■ **WORK ORDER**
Please copy out each line of the entries in which "panel" appears.

■ **RECORDS FOR THE EXERCISE**
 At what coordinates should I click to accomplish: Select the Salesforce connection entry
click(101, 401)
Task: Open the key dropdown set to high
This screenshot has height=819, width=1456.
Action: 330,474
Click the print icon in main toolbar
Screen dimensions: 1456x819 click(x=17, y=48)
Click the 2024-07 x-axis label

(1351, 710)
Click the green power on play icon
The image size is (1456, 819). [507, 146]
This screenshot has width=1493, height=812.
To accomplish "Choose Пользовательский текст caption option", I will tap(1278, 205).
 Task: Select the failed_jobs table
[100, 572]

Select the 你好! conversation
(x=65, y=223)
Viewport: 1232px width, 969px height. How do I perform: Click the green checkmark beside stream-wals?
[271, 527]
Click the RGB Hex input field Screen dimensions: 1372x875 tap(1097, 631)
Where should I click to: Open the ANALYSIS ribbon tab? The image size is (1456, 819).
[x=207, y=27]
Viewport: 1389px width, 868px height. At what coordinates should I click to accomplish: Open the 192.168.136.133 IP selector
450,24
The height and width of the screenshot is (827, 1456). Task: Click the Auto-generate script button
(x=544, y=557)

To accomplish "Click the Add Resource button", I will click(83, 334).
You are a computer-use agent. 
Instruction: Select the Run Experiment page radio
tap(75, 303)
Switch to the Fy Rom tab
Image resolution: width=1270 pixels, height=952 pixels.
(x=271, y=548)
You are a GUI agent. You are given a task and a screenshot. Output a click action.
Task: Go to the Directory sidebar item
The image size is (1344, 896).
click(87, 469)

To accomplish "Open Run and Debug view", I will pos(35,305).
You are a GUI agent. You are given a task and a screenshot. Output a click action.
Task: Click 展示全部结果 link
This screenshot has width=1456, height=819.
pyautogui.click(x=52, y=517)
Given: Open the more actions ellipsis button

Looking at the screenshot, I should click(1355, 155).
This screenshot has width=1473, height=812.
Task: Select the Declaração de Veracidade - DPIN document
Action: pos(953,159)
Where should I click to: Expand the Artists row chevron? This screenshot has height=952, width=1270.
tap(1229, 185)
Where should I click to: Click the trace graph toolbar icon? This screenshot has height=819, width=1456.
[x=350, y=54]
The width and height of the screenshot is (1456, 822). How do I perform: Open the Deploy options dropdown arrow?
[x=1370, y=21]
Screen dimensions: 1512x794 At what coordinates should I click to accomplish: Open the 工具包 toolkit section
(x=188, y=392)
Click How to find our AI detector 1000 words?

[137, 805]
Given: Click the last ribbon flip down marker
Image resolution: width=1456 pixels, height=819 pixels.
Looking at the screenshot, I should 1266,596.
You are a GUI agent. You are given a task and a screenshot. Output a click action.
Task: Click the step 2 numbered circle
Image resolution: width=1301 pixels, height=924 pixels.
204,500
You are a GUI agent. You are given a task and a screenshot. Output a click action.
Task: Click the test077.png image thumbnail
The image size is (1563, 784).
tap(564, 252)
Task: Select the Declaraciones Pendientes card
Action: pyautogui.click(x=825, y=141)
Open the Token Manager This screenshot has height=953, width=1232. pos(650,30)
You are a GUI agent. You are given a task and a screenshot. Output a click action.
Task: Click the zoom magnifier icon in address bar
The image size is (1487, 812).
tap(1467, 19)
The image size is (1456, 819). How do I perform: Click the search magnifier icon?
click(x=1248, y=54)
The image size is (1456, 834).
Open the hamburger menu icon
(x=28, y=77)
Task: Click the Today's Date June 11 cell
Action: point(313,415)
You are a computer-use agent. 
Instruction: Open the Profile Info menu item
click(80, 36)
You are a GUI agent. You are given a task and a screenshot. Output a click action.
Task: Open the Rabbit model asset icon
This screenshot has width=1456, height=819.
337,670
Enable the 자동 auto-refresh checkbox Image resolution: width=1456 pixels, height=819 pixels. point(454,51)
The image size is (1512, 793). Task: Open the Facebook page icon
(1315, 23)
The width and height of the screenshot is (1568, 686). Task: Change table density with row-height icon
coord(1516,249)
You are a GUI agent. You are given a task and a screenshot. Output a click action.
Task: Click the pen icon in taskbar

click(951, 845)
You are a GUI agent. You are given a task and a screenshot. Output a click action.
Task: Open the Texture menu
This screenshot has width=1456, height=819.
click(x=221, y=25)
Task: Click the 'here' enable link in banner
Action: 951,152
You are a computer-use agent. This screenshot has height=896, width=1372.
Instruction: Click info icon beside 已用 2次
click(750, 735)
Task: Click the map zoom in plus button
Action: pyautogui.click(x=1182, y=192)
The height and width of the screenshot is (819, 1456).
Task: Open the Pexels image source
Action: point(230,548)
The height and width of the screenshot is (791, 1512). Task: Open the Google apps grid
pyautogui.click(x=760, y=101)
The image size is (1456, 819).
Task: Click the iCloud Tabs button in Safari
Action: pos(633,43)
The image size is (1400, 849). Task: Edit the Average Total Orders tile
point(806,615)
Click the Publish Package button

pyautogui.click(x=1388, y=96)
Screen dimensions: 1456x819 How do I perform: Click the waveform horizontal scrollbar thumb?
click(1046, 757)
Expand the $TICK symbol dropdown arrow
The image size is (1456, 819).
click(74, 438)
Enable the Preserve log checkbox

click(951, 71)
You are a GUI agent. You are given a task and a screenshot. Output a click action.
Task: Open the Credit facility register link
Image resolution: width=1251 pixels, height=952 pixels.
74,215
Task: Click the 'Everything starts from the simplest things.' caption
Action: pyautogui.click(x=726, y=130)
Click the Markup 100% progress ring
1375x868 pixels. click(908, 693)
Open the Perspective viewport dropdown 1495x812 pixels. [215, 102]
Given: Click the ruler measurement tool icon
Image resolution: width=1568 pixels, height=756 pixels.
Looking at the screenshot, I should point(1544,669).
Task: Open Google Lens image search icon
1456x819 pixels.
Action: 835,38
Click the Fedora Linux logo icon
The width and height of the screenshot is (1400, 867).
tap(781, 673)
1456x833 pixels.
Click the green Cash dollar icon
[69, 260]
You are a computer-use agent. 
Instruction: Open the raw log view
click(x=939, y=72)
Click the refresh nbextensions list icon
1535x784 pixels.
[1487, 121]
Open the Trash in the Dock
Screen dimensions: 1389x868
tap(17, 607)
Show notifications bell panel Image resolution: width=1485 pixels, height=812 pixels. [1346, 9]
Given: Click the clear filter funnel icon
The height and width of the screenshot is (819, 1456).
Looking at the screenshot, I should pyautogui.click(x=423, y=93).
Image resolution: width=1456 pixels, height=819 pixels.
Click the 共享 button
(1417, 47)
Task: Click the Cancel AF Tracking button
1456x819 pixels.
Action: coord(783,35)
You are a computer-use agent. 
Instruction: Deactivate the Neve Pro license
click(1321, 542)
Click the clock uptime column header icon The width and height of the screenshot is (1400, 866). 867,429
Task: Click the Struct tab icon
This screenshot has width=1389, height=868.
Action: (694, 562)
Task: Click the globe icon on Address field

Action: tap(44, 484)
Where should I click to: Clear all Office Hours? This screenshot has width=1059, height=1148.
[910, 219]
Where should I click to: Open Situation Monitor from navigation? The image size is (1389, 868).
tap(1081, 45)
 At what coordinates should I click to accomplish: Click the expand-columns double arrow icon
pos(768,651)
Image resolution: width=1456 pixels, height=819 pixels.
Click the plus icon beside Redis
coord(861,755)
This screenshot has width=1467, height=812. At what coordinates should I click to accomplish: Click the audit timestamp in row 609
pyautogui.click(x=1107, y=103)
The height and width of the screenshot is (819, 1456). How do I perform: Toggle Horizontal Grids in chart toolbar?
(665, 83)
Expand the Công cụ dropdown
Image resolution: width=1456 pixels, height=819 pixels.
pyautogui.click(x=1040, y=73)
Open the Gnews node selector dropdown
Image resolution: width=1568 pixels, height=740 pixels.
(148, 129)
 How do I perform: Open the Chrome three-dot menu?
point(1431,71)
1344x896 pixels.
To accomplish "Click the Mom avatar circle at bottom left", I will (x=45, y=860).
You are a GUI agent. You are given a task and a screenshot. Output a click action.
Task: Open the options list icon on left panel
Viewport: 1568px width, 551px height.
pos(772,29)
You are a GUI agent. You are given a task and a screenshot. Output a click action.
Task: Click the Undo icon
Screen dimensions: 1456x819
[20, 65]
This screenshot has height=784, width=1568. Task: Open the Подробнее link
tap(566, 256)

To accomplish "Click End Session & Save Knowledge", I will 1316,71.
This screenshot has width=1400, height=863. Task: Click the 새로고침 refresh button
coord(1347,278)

■ **WRITTEN RESPONSE**
Show notifications bell panel Image resolution: width=1485 pixels, height=812 pixels. [1346, 9]
Task: Open the options list icon on left panel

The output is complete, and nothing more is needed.